Excerpt to read:
XenServer vs VMware Infrastructure
Asked Answered
S

5

6

Does anyone have experience of comparing Xen Server 5 and VMWare Infrastructure 3. I'm planning a virtualization project and looking at the Enterprise edition of both. They both seem to offer very comparable functionality so am unsure which is the best option.

Does anyone know any good sites or articles that compares these products?

Alternatively can anyone answer any of the following questions:

1) Is there any significant performance differences?
2) Does either package have any security risks or vulnerabilities.
3) The Xen Server SDK seems easier to understand than VMware SDK. Anyone have any experience of both and can compare? Is either SDK lacking in any respect?
4) Any comments on the client side tools? To me they both seem pretty equivalent, but is there anything lacking from either one?

Or any other general comments and observations would be appreciated.

Thanks,

Jamie

Secure answered 30/1, 2009 at 11:28 Comment(1)

Collected data entries:
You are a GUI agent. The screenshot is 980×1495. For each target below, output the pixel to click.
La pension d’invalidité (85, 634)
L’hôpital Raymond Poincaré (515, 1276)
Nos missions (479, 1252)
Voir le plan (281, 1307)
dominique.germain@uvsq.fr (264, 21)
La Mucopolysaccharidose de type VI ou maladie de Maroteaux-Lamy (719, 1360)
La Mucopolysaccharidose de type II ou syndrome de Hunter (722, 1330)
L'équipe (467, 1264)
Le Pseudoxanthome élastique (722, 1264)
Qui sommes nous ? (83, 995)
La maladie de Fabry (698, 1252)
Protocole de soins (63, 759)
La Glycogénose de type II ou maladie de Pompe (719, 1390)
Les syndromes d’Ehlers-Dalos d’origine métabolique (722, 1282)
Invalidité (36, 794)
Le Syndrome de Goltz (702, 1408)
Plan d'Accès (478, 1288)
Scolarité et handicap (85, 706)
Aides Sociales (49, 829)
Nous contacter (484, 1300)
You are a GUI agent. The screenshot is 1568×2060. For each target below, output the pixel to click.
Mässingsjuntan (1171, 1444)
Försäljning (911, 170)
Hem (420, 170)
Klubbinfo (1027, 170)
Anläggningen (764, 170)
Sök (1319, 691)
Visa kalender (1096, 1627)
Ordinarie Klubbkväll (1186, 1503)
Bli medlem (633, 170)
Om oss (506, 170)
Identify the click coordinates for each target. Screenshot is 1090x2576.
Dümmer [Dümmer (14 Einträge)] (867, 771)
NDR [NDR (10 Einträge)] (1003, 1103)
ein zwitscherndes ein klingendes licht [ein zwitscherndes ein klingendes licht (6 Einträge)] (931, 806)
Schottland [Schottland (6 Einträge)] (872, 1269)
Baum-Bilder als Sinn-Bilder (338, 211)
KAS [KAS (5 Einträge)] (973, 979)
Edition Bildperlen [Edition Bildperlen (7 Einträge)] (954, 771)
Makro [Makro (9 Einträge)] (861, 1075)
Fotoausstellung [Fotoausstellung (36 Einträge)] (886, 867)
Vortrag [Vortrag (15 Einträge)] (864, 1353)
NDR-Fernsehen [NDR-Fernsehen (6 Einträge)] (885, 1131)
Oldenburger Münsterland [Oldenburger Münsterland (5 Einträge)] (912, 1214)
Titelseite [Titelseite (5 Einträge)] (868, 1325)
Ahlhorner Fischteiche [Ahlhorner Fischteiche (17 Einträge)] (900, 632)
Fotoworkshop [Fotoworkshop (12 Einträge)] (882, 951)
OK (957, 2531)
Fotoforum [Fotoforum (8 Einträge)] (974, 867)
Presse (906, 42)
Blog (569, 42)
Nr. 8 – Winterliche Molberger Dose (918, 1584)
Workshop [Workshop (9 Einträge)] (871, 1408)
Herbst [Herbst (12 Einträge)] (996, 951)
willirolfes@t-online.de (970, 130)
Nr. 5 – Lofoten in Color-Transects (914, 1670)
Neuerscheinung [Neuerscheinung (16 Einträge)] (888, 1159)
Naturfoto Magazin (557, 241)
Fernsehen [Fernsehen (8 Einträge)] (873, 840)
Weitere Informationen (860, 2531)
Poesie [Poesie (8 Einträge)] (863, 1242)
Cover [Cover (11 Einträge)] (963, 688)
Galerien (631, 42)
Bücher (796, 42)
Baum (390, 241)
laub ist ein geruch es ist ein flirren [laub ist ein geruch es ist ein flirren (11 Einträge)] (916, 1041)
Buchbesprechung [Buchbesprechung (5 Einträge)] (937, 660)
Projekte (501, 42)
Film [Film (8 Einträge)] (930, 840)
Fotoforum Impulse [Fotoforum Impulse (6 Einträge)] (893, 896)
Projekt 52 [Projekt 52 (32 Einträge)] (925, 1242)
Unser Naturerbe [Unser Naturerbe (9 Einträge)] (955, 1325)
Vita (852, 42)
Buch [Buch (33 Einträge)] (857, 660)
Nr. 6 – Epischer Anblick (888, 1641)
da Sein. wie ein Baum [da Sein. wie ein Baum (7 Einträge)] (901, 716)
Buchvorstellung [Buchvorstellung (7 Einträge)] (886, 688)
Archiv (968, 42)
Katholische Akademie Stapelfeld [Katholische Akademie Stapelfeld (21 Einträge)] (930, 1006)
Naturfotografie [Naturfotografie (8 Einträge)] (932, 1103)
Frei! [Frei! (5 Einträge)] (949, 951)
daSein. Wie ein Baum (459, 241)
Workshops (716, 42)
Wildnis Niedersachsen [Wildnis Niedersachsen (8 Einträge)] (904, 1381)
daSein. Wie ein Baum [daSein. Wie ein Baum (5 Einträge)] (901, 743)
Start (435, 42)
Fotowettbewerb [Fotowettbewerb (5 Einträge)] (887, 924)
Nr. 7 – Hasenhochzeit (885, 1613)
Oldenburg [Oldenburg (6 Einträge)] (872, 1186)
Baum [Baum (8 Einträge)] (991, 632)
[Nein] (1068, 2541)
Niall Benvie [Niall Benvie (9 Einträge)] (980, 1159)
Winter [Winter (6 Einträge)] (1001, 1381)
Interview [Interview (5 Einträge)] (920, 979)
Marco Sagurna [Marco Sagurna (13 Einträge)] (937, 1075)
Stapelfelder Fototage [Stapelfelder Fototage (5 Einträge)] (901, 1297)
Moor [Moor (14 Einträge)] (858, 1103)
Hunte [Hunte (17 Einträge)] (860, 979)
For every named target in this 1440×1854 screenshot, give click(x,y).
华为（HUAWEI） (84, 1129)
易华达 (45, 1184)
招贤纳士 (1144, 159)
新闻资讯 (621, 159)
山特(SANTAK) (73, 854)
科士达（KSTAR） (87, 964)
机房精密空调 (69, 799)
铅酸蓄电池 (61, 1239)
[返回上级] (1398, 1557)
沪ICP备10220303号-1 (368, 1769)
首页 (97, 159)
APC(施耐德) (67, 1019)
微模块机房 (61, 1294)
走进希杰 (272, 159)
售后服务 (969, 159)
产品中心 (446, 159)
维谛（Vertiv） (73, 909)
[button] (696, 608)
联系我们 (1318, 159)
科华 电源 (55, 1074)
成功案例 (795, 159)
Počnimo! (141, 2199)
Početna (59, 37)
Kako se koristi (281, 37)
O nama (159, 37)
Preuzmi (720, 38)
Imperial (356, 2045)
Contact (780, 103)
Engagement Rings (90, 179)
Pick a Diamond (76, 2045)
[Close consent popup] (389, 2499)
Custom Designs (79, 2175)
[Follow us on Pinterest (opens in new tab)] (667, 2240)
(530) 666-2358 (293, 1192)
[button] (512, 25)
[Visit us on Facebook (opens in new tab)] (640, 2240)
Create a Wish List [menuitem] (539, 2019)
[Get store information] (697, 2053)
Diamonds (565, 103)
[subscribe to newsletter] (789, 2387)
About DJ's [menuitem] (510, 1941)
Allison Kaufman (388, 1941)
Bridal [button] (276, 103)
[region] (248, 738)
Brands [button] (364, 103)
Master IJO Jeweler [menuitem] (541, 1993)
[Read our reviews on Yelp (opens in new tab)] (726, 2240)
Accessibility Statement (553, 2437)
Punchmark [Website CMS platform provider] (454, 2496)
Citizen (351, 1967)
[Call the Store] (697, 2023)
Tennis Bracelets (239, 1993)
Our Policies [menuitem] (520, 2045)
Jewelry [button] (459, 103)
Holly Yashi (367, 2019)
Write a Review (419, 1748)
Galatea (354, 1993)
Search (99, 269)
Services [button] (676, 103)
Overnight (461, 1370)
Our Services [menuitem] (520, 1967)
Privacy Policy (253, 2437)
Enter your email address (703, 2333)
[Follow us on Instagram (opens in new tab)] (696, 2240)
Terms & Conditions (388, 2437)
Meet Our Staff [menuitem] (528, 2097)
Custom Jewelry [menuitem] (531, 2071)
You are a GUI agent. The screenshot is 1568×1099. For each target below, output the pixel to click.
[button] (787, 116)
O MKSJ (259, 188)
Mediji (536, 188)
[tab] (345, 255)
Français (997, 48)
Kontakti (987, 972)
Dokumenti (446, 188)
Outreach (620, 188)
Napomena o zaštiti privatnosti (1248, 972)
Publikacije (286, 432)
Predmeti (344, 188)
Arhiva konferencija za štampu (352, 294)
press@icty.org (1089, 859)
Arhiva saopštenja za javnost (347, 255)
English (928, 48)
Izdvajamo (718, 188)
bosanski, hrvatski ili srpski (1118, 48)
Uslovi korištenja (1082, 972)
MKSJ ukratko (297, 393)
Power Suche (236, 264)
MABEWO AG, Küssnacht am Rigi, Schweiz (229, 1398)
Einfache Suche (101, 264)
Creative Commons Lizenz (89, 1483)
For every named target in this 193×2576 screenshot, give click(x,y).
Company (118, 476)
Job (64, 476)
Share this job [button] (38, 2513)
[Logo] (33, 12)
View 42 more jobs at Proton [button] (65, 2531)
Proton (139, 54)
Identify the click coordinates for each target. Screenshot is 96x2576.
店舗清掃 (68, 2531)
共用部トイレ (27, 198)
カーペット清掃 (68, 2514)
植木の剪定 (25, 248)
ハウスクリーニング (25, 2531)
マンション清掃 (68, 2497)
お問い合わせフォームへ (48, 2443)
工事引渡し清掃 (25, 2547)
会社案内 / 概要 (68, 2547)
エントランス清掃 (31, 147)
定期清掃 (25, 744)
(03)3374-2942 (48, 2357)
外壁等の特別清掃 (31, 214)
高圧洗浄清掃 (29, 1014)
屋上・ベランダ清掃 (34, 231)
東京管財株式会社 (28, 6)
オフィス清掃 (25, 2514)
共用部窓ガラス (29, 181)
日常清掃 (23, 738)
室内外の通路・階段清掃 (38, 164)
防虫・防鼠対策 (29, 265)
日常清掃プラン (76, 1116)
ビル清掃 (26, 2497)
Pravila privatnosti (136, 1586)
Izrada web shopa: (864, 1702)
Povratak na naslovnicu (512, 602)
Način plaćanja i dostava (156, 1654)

Work task 1:
Translate this sentence from the XenServer vs VMware Infrastructure post into Spanish: "I'm planning a virtualization project and looking at the Enterprise edition of both."
Work task 2:
In the XenServer vs VMware Infrastructure post, which SDK does the writer find easier to understand?
Work task 3:
Carry on the XenServer vs VMware Infrastructure post from the point where it stops.

Response box 1:
Estoy planeando un proyecto de virtualización y estoy considerando la edición Enterprise de ambos.

Response box 2:
The Xen Server SDK.

Response box 3:
Aside from the SDK part, isn't this a ServerFault question?Erichericha
G
7

1) Is there any significant performance differences? XenServer is native 64 bit and uses paravirtualization, so its faster. If you think in XenApp os TS workloads, you will be able to put about 50% more users per server

2) Does either package have any security risks or vulnerabilities. XS has no know security issues, and as it´s hypervisor is smaller qith no legacy code, XS 4.0 had only 4 updates or fixes in one year, while VMware had one per week.

3) The Xen Server SDK seems easier to understand than VMware SDK. Anyone have any experience of both and can compare? Is either SDK lacking in any respect? Not used SDK, but AFAIK it´s simple to use and more open than VMWare, besides that you have an powerful CLI and PowerShell.

4) Any comments on the client side tools? To me they both seem pretty equivalent, but is there anything lacking from either one? XenServer is simpler and has no need of an Management Server

... And... its cheaper

Gibbs answered 30/1, 2009 at 12:36 Comment(1)
do infrequent updates equate to good code, or is the inverse true? I rather like having semi-frequent updates - whether for bugs, security holes, or just because something isn't quite as good as it could be :)Outclass
N
4

Done quite a bit on this recently.

  1. XenServer is faster due to it's virtualization techniques and the fact it has a lighter weight hypervisor. In addition you can swap out the Xen hypervisor and use Hyper-V should you prefer some features of that, whist still leveraging XenCenter features.

  2. Very few patches to XenCenter 5, lots to VI.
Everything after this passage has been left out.